Task: Scan the entries below for the word "agent". Copy each line that has it.

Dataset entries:
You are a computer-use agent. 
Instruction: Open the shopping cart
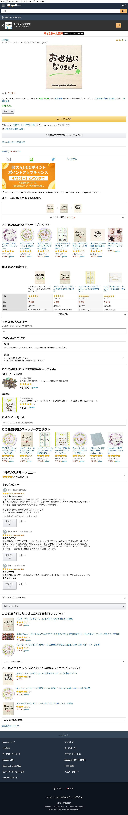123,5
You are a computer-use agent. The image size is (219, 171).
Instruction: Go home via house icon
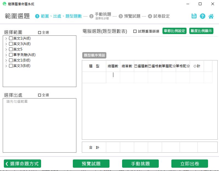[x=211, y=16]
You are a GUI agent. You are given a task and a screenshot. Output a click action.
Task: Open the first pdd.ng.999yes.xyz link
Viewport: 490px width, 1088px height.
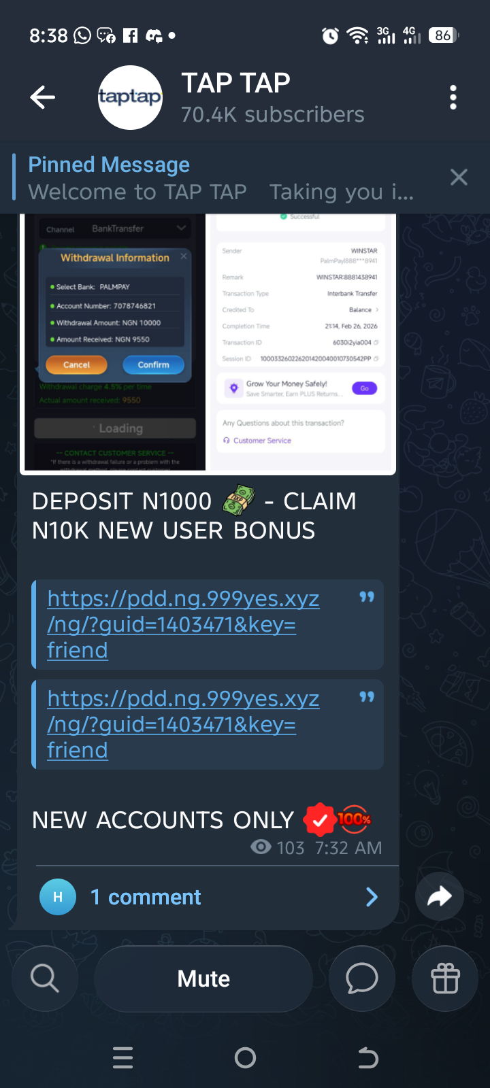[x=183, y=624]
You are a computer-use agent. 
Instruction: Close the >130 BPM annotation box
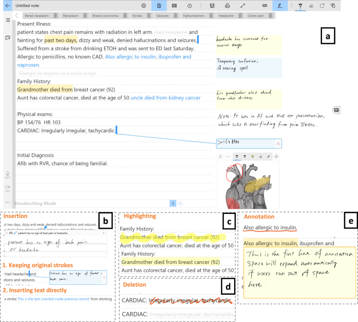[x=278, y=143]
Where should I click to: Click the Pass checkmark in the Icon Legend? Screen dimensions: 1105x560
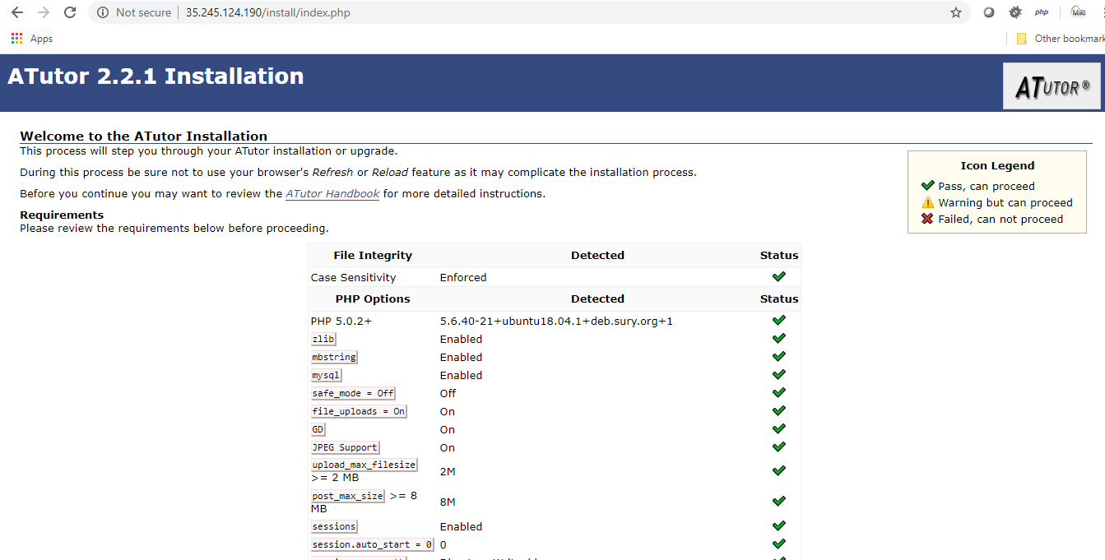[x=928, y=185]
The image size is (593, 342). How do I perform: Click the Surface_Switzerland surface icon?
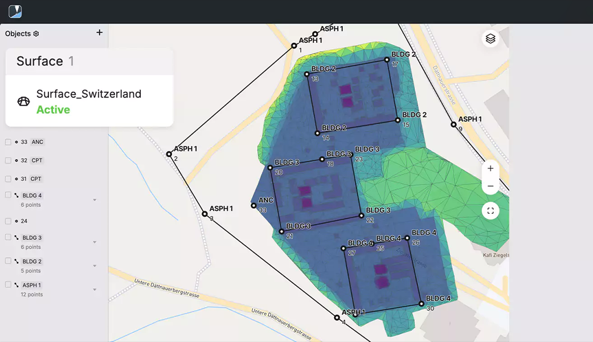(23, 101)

==

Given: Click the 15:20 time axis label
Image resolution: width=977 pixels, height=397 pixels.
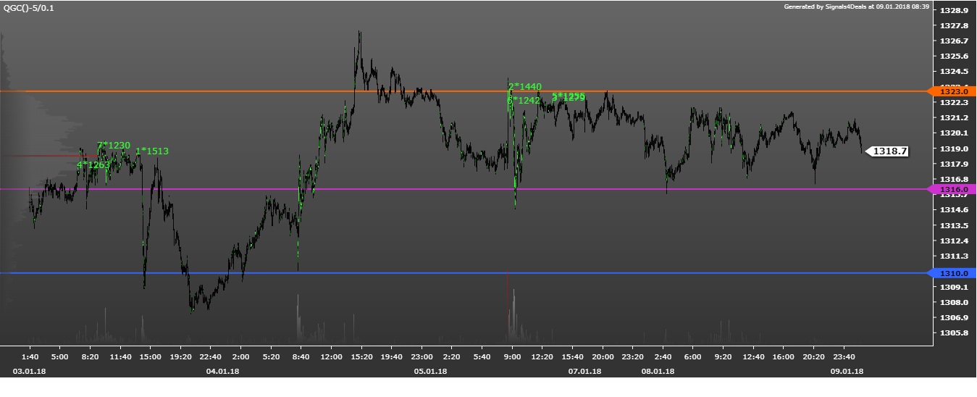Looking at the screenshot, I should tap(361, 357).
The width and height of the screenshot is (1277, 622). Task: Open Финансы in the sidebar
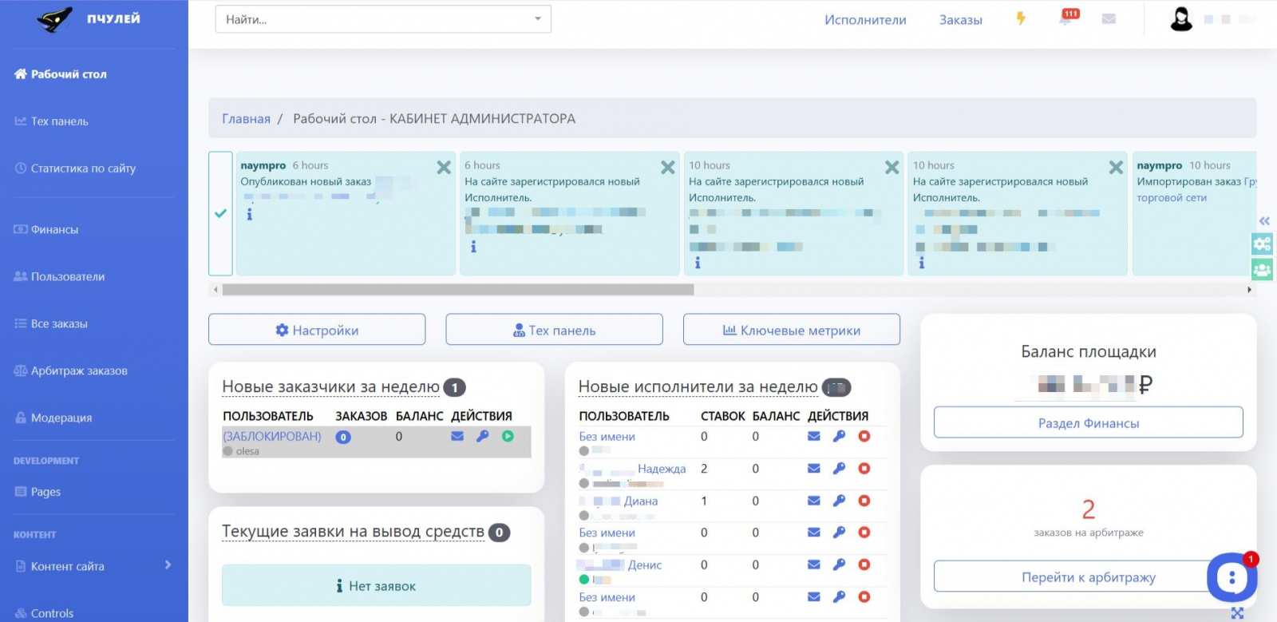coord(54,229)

Reply to the exercise:
You are a computer-use agent. 
You are a computer-use agent. The image size is (219, 171).
You are a GUI agent. You are given a task and a screenshot. Output a click action.
You are a computer-use agent. 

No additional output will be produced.